_AIM OF THE EXERCISE_. Please format the lines of the listing below as a numbered list, starting at the line that contains "Viewport: 922px width, 519px" and ending at the line that contains "pyautogui.click(x=758, y=204)". Leave out any blank lines.

----

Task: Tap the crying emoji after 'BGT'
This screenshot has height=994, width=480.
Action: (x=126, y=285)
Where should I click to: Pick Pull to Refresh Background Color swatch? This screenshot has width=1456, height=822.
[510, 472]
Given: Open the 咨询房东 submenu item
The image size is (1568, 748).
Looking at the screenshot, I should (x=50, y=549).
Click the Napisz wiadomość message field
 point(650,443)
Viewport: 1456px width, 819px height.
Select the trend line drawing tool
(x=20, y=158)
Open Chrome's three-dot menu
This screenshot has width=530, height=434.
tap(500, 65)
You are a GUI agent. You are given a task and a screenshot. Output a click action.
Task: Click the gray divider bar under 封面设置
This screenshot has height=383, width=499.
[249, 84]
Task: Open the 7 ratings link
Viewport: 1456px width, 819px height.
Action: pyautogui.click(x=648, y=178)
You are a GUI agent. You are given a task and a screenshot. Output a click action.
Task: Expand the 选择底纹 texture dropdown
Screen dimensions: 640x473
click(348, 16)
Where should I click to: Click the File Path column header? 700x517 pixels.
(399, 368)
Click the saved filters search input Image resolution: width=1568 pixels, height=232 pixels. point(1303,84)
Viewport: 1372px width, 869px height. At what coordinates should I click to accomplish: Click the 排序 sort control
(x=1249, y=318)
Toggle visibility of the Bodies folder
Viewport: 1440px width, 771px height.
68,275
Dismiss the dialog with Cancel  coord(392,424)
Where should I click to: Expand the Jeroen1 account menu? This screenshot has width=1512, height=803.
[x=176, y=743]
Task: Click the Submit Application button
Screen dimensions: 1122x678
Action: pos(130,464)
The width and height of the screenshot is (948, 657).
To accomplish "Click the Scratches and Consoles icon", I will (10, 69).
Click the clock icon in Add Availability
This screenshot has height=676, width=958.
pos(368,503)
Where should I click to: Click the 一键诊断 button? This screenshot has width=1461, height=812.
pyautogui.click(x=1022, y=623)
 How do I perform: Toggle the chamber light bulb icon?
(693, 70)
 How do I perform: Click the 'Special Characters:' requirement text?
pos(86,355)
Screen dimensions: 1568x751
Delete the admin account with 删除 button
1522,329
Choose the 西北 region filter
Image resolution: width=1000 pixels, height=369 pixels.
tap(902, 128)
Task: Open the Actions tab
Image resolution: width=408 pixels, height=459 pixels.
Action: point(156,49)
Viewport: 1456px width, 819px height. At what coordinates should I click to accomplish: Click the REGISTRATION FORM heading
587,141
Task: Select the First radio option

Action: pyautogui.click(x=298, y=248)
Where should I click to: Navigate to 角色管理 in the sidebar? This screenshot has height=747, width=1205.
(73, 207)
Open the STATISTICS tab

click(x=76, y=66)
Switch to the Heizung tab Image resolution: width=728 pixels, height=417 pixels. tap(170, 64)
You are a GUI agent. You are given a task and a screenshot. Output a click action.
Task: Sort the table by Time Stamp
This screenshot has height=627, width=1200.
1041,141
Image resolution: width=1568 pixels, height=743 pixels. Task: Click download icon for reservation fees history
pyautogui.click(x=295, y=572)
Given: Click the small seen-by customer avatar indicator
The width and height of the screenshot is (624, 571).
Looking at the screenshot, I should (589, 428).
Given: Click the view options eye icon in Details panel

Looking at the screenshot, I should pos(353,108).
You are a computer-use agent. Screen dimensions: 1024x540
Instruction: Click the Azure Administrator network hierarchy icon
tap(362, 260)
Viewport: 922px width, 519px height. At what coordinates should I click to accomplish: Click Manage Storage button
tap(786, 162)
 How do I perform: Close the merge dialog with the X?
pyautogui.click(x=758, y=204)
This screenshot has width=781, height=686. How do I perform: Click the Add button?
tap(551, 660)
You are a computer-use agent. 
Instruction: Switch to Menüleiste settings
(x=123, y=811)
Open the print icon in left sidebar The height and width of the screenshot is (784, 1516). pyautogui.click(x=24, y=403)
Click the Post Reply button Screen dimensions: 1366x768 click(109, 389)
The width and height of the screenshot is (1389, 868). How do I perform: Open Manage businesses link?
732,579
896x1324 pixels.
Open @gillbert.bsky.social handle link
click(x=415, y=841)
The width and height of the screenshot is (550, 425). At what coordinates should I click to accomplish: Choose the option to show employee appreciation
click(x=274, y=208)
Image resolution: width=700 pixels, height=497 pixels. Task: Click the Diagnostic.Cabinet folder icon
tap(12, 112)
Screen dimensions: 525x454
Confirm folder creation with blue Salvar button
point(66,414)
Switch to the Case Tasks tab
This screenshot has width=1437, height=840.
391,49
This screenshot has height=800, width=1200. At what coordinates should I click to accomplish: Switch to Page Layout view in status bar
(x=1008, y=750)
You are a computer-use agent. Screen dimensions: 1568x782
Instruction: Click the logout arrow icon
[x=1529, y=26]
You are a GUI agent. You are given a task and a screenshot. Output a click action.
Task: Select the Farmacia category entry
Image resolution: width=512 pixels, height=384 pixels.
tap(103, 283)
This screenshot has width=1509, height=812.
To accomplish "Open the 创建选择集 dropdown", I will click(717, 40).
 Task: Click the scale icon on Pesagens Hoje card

----

_CORRECT RESPONSE_.
1. Viewport: 922px width, 519px height. At what coordinates should I click to accomplish: Click Manage Storage button
2. tap(786, 162)
3.  How do I perform: Close the merge dialog with the X?
4. pyautogui.click(x=758, y=204)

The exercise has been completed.